Task description:
List, from the lines below, each one with "icon" in it.

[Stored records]
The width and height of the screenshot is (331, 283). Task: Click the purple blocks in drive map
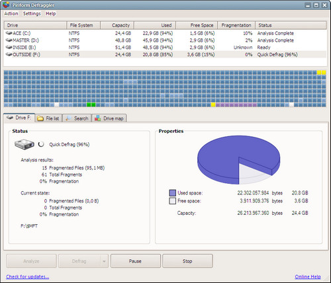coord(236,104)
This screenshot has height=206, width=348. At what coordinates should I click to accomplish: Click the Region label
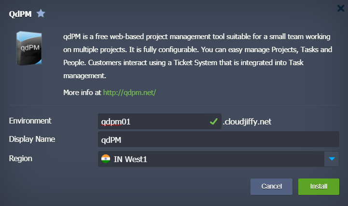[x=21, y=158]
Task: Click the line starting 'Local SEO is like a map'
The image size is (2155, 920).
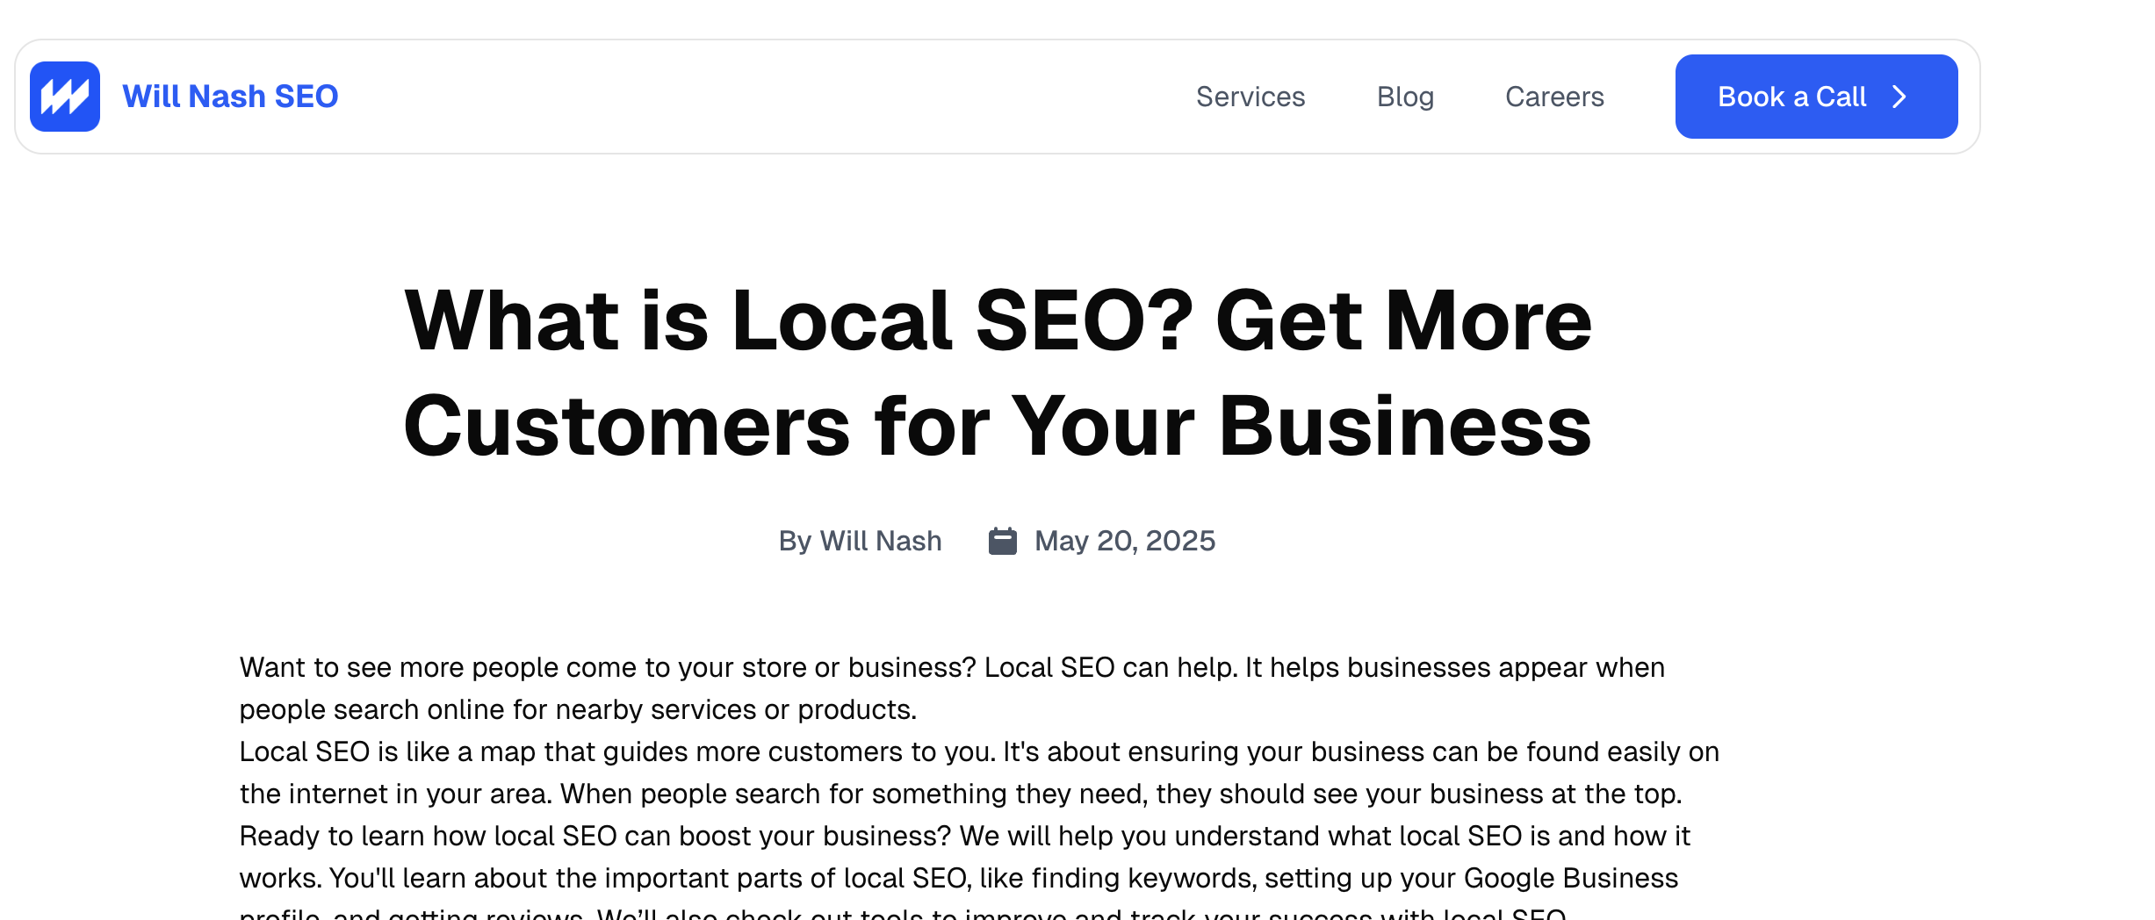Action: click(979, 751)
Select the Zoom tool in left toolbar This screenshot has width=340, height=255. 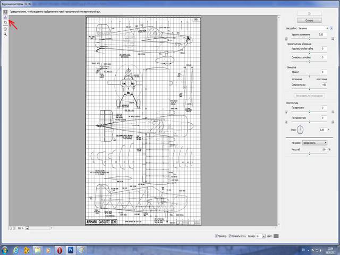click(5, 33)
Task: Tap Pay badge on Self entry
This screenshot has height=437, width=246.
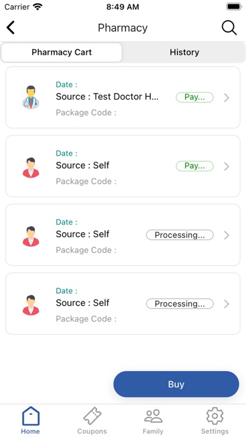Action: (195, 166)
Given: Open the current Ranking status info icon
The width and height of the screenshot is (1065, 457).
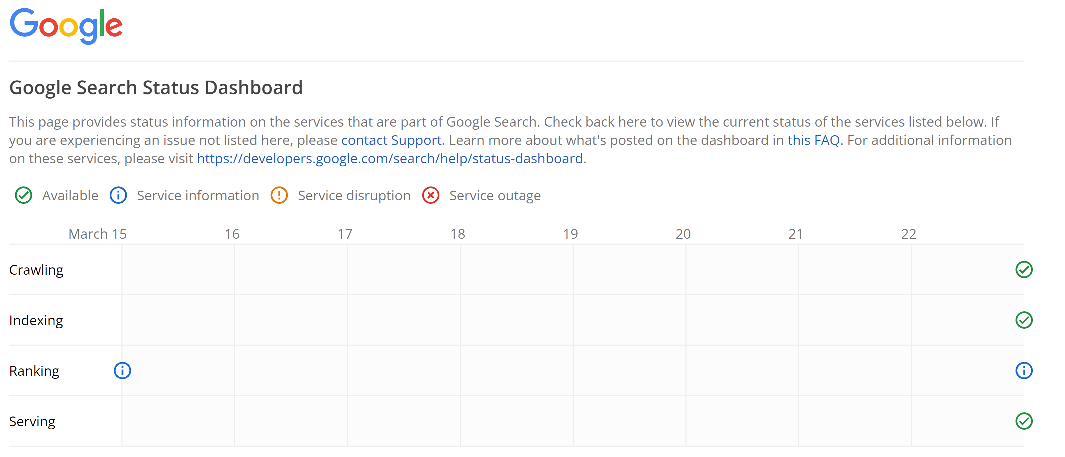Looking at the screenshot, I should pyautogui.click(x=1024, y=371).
---
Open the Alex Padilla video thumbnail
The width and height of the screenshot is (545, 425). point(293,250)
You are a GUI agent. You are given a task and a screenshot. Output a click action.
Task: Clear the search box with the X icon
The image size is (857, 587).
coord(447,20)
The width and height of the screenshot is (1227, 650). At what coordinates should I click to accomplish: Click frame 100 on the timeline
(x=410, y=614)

Result of the exercise:
Given: Open the current Ranking status info icon
Task: Clear the search box with the X icon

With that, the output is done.